Friday, November 14, 2008

International Nationalism

The United States has been Europe and Japan's standing army since the end of WWII. Likewise; the U.S. military has occupied South Korea since the cessation of fighting against the communist North. America has expended enormous amounts of blood and treasure abroad preserving our interests in the belief that we are reflecting a collective desire to spread liberty and freedom elsewhere in the world.

The word on the Korean and European street is that America is an imperialistic, velvety gloved dictator pushing the little guys around while our GI's drink heavily in the local pubs and harass their womenfolk. This hegemony has resulted in protests here and abroad of U.S. out of: (fill in blank)!

Whittaker Chambers, the author of Witness wrote: "a man has to have something to live for and something to die for". Believing as he did at the time that communism was humanity's answer to the ills of the world. Chambers went all-in with the belief that communism was worth defending with his life. Years later Mark Steyn has written that Europeans are not having enough children to replace their aging populations. 'Mohammad' has become one of the most popular names of British born children. If given the choice today, would Europeans and/or South Koreans citizens be willing to die in defense of their own nation's interests?

When should the American military leave Europe or Japan? Should we also bail on Korea? In a military sense no. Those regions are as good a location as any we may get to project the occasional cruise missile or Stealth fighter against foreign enemies. But when, if ever, will we give military license back to any of these otherwise self-governing political entities? Iraq is well on its way to self governance, what about Japan?

We are scolded from many quarters that America is "not liked" abroad. We hear ad nausea about how any goodwill bestowed from abroad after 9/11 was squandered with our militaristic escapade in Iraq. Squandered because we did not find huge stockpiles of Weapons which ostensibly justified our reasons for going in.
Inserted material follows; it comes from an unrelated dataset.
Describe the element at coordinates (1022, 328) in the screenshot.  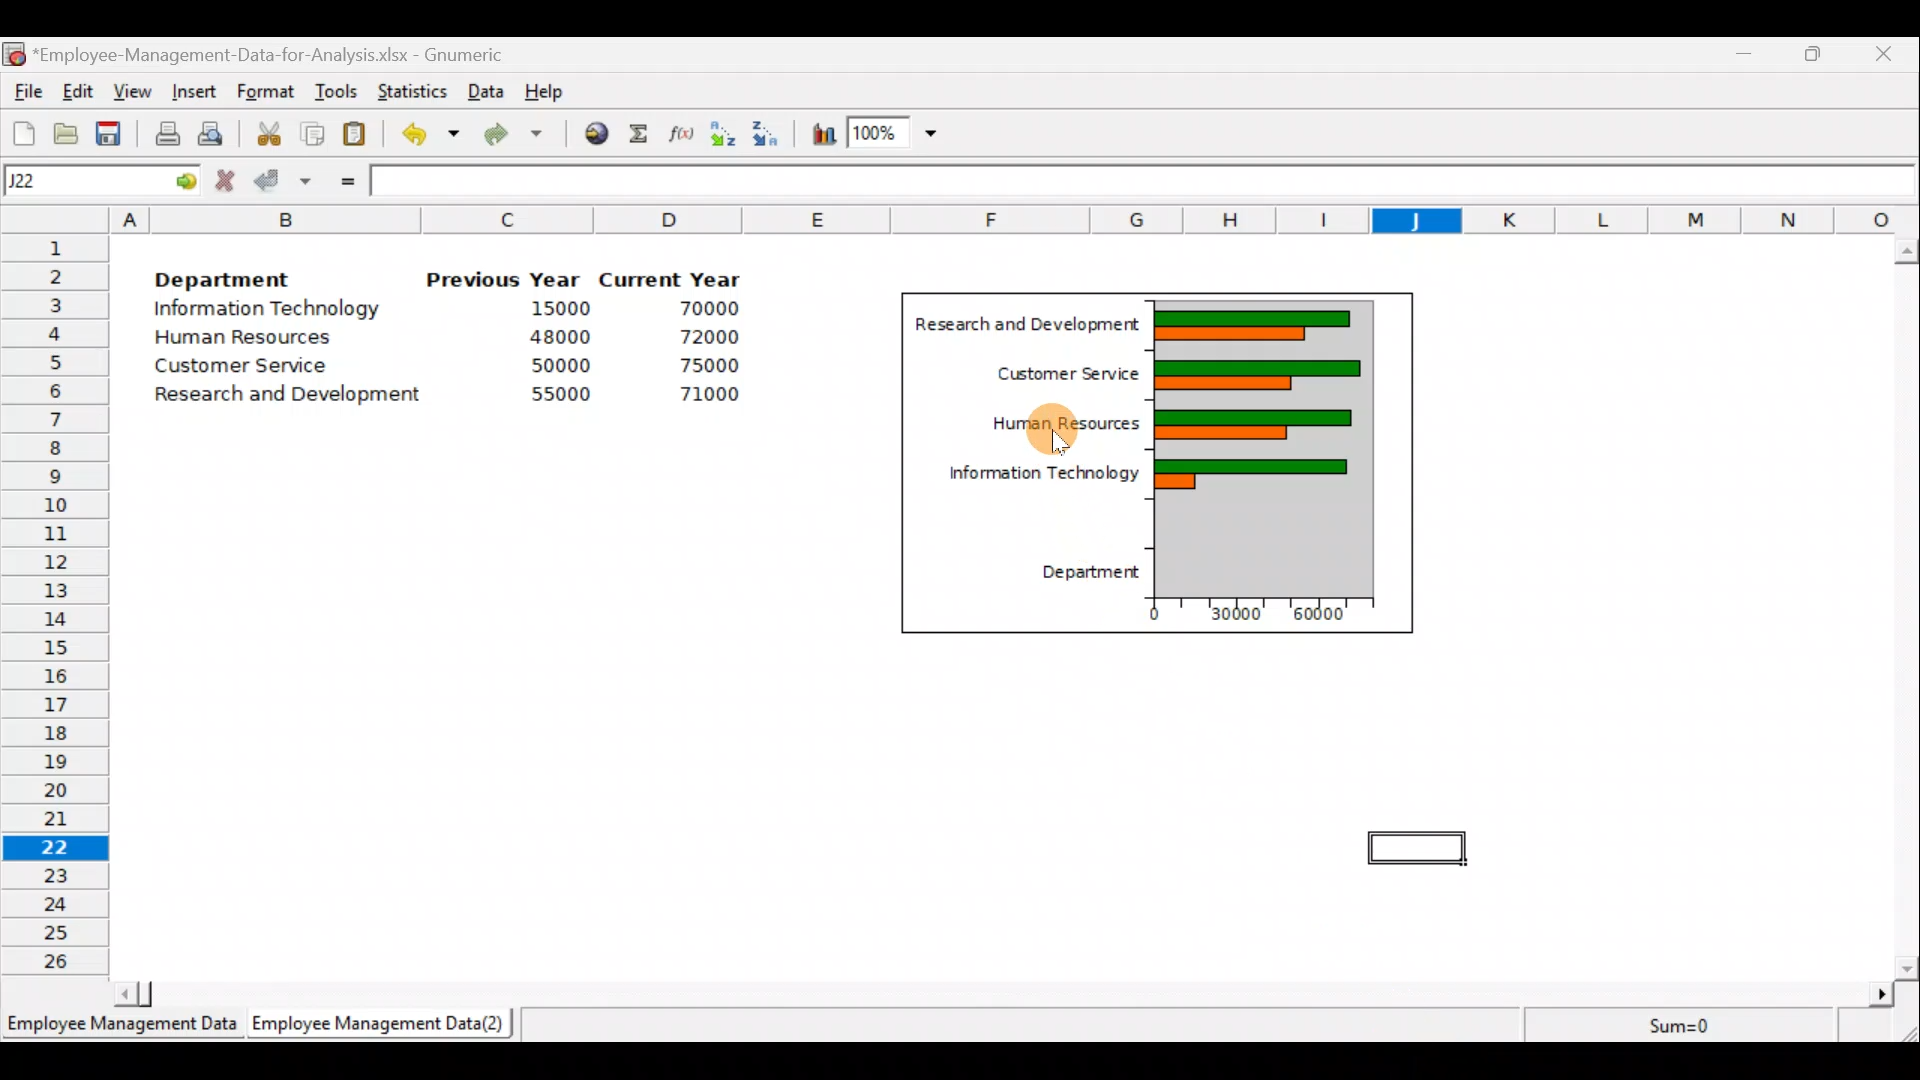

As if fighting al Qaeda was merely the equivalent of busting a check forger or the local crack dealer.

Would Europe's birthrates increase if Europeans were faced with having to live and fight for their own sovereignty? Would South Koreans shelve their placards of protest if they had to make the personal choice of what kind of weaponry would best repel the North? Do the people of Japan feel likewise? Dunno. For many decades now, America's electorate has continued to green light the human, emotional and monetary capital to nations abroad to maintain a relatively stable world.

If any of these countries suddenly had the responsibility of self defense thrust upon them, would they find themselves waxing nostalgic for that 'ol American military presence? Would they find in themselves any appreciation for what we as a nation had been doing for them all those years?